Have you ever come across something that seems so perfect for you that you can't even articulate why you want it? This is the challenge that faces me as I write this last assignment.
I feel selfish for wanting it. I feel shameful for thinking I really may have a chance. Whenever I try to back away from it, however, my Spirit cries out "No!".
My story is in no way as harrowing as those of the women in Afghanistan who self-immolate simply to escape from their desperate situation. Nor is it as harrowing as the women of the DR Congo who have been so severely raped they need colostomy bags for the rest of their lives. My parents didn't want to abort me simply because they discovered I was female. My life, in comparison to millions of other women, has been quite a blessing.
What, I believe, I can contribute is simple: my heart and my voice. They're my strength and the tool I will utilize to make my vision a reality.
As I mentioned before I have a business: TeeRevolutionary. I sell t-shirts with my designs of my revolutionary heroes and donate 10% to one of five causes. The customer chooses which cause to donate to (Women for Women International is one of them). It's based on the principle that the T-shirt is a ubiquitous article of clothing worn at some point by just about everyone. I want to feature not only those iconic figures most closely associated with the term "Revolutionary" but also other fearless individuals who risked and continue to risk their lives for peace, equality, freedom and justice that are lesser known.
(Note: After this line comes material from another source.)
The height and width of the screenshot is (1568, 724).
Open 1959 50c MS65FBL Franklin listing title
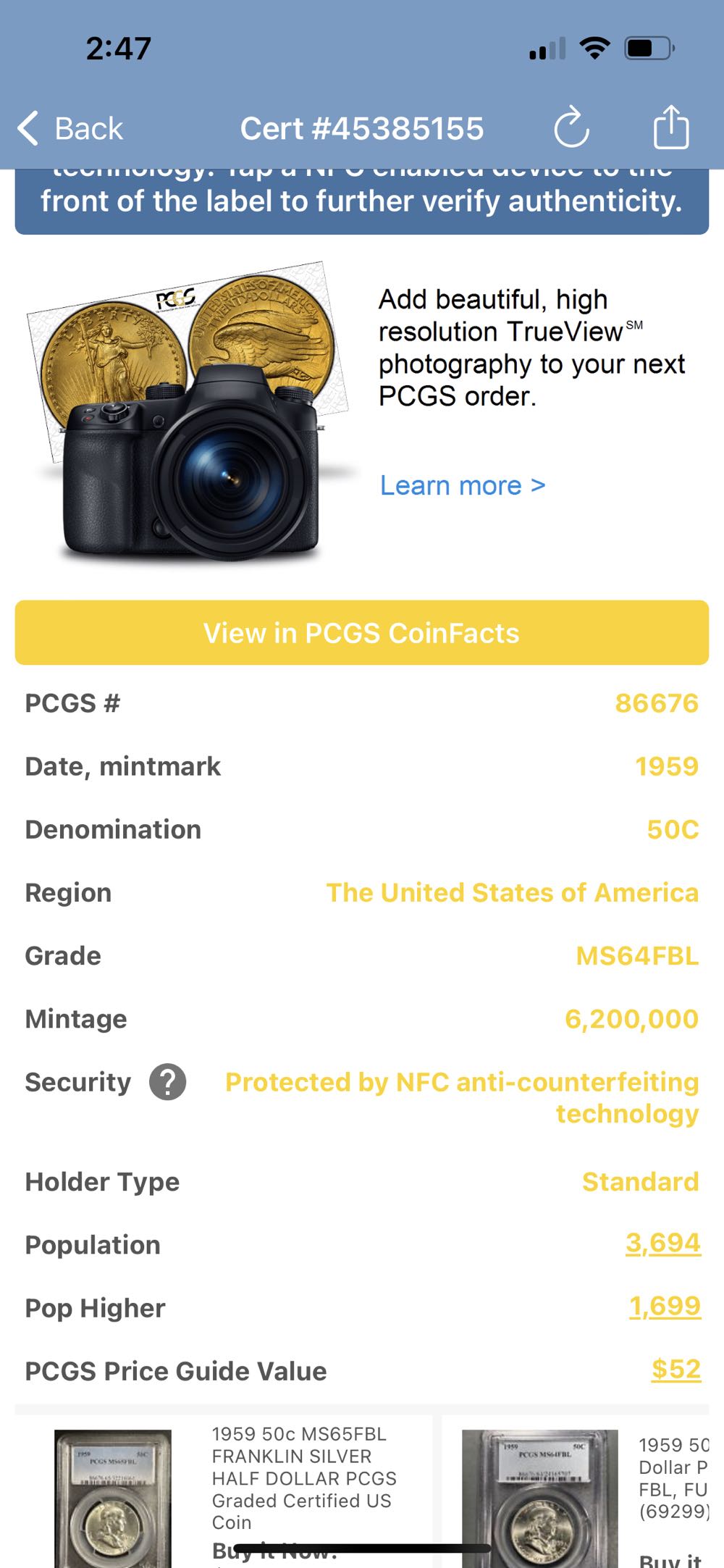click(x=304, y=1477)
TeeRevolutionary ultimately is a business that will celebrate the courage within us all to create a change in our world for the better. World Pulse is a testament to these "revolutionaries" who work tirelessly and courageously every day.
I view it as an immense honor to help spread the word of these individuals. They inspire me beyond words to do better in whatever task is at hand and to view the world more humanely. Being a Voice of the Future correspondent will enable me to develop my skills to articulate these stories through training and garner the confidence to do so forcefully from the mentorship. I am moved to tears by these stories and believe everyone else should too.
I started doing simple videos to this effect but stopped because I doubted my ability to report accurately on an issue. I have no journalistic expertise. I'm currently working on a piece regarding the beginning of the Syrian Revolution that focuses on the boys who spray painted slogans on the side of the building and the 13-yr old boy Hamza al-Khatib who was brutally tortured and murdered. I want to make the point that the parents of Hamza did the same thing as the mother of Emmett Till - let the world see what was done to their child thereby galvanizing thousands to protest.
Here is the first video I did talking about Kimberely Motley: http://ow.ly/kvdzc
As my business grows so too will my opportunities grow to impact the world for the better. I hope to, one day, see a movement of political expression of words, music and art emerge because of my business that empowers every person who encounters it.
I've had a dream for a long time that if I should come across a lot of money I would invest in the education of girls. As you documented, the higher the number of girls that are educated in a country, the better that country does overall. I have long dreamt of helping to increase the access to education for girls (and women) and to increase their political literacy and capability to lead. I ultimately want to see more women in government.
Even if I'm not chosen, I'm truly thankful for the experience of writing the journal entries. I'm definitely better for it. Thank you, World Pulse.
I end this last assignment with a quote from the film "Zero Dark Thirty":
CIA Director: "What do you think of the girl?"
Assistant: "She's smart."
CIA Director: Rolls eyes. "We're all smart."